The region's indices had closed higher on Wednesday, helped by speculation that central banks may take further stimulus measures and put off rate hikes to support global economic growth.
A key survey Thursday showed business activity in the 18-nation eurozone strengthened slightly in October, but overall the economy remained weak with new orders low and pressure on prices.
Markit Economics said its Composite Purchasing Managers Output Index (PMI) rose marginally to 52.2 points in October from a 10-month low of 52.0 points in September.
"We've had a mixed bag of data from Europe... which probably explains the lack of direction in the markets," said Craig Erlam, market analyst at Alpari traders after stocks rose then fell.
"Once again, the focus was largely on the eurozone and whether it can show any signs of delivering growth in the near future. Stagnation has almost become an accepted norm for the eurozone in recent years, with even marginal growth being celebrated."
Asian equity markets closed lower Thursday on profit-taking following the previous day's hefty gains, while there was little positive reaction after a closely watched indicator showed a slight pick-up in Chinese manufacturing activity.
In foreign exchange, the euro climbed to $1.2667 from $1.2643 late in New York on Wednesday.

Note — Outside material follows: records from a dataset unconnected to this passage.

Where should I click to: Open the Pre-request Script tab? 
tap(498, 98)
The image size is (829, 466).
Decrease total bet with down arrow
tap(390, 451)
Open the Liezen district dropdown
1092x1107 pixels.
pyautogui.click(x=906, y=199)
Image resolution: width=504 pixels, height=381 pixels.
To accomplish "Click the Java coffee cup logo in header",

The European single currency gained to 79.11 British pence from 78.78 pence. The British pound dropped to $1.6009 from $1.6049 on Wednesday.
On the London Bullion Market, the price of gold slipped to $1 240.50 an ounce from $1 243.75.
In corporate news, the chairperson of Britain's biggest retailer Tesco resigned on Thursday as the troubled supermarket group said a huge accounting error began earlier than thought and contributed to plunging profits.
Tesco shares were down 5.77% at 172.49 pence, topping the losers' board in London, while dragging down other supermarket groups. Morrison lost 3.29% to 152.7 pence and Sainsbury's slid 2.33% to 235.98 pence.
In Paris, supermarket giant Carrefour shed 1.18% to €22.68.
Elsewhere, Unilever dropped 2.69% to €29.49 after the Dutch food and cosmetics giant on Thursday posted a third quarter drop in sales blamed on a slowdown in emerging markets, particularly in China.
Analysts noted that despite Thursday's poor updates from the retail sector - Britain also posted a drop in official sales for September - earnings have generally been well received.
Oddo Securities trader Nathalie de Medina said that investors "have realised that the company results released have overall been not that bad and they are taking advantage to reposition" after last week's heavy stock market falls.
Orange, formerly France Telecom, climbed 3.2% to €11.27 despite a 2.3% drop in sales as its perspectives have improved as it appears the price war in the French market is nearing an end.
Shares in Safran got a 4.3% lift to €48.55, as the company posted a 7% overall gain in sales thanks in large part due to demand for new-generation fuel-efficient engines from Airbus and Boeing.
But Michelin skidded 5.1% to €66.90 after a 4.6 drop in third quarter sales despite a recovering European car market, and cut its forecast for an increase in sales volume to a gain of just 1% to 2%.